Les injustices passées laissent des traces profondes dans la mémoire collective d'un peuple. Pour les Haïtiens, la dette imposée par la France est plus qu'une contrainte économique : elle est le symbole de l'humiliation et du mépris colonial. Cette mémoire douloureuse est ravivée à chaque fois que des propos ou des politiques semblent minimiser ou nier les responsabilités françaises. Reconnaitre ces torts permettrait de commencer un processus de guérison. Cela donnerait aux Haïtiens la possibilité de se réapproprier leur histoire sans le poids des récits dominants, souvent écrits par les anciens colonisateurs. De plus, cette démarche pourrait être une étape vers un dialogue apaisé entre Haïti et la France, libéré des rancunes accumulées au fil des siècles.
La reconnaissance des torts passés ne doit pas être une fin en soi, mais un point de départ pour transformer les relations franco-haïtiennes. Depuis l'indépendance d'Haïti, la France a souvent maintenu une posture néocoloniale, utilisant des outils économiques, diplomatiques et militaires pour préserver son influence dans les Caraïbes. Cette ingérence a exacerbé les fragilités politiques et sociales d'Haïti, tout en perpétuant les inégalités héritées de la colonisation.

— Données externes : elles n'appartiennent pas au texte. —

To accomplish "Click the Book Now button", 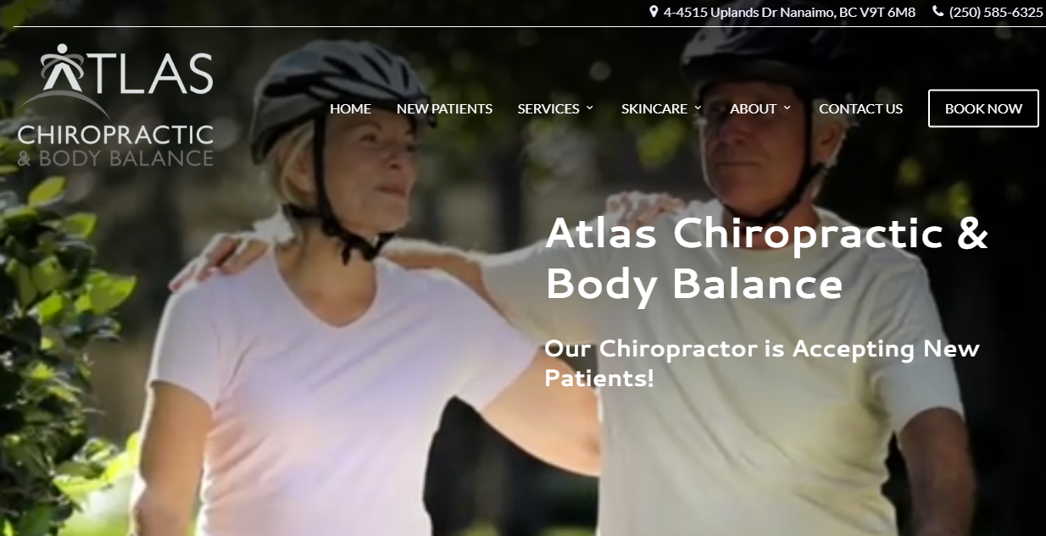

La France aime se présenter comme le pays des droits de l'homme et des Lumières, mais son refus d'assumer pleinement son rôle dans l'histoire coloniale entache cette image. Sur la scène internationale, notamment dans les pays du Sud, ce double discours est perçu comme une hypocrisie. Reconnaitre les torts envers Haïti serait une preuve tangible de la volonté de la France de s'aligner sur ses principes proclamés. De plus, cet acte aurait un effet d'entraînement. Il pourrait encourager d'autres anciens empires coloniaux, comme le Royaume-Uni ou les Etats-Unis, à reconsidérer leurs propres responsabilités envers les anciennes colonies, renforçant ainsi un mouvement global en faveur de la justice historique.
Enfin, la reconnaissance des torts historiques de la France envers Haïti permettrait de poser les bases d'un avenir plus équitable. Cela pourrait se traduire par des réparations concrètes : annulation des dettes restantes, restitution des fonds détournés, investissements massifs dans le développement durable et le renforcement des institutions haïtiennes. Ces gestes contribueraient à réparer les dommages causés et à offrir à Haïti une chance réelle de sortir de l'état de crise chronique dans lequel il est plongé.
De telles initiatives enverraient également un message puissant : le passé, bien qu'irréversible, peut être pris en compte pour construire un avenir différent. Cela démontrerait que la France est prête à aller au-delà des paroles pour agir en faveur d'une justice durable.
Lexique
Colonisation : Processus par lequel un État étend son contrôle sur des territoires en y imposant sa domination politique, économique et culturelle.
Néocolonialisme : Forme moderne de domination où des anciennes puissances coloniales continuent de contrôler, directement ou indirectement, la politique, l’économie ou la culture de leurs anciennes colonies.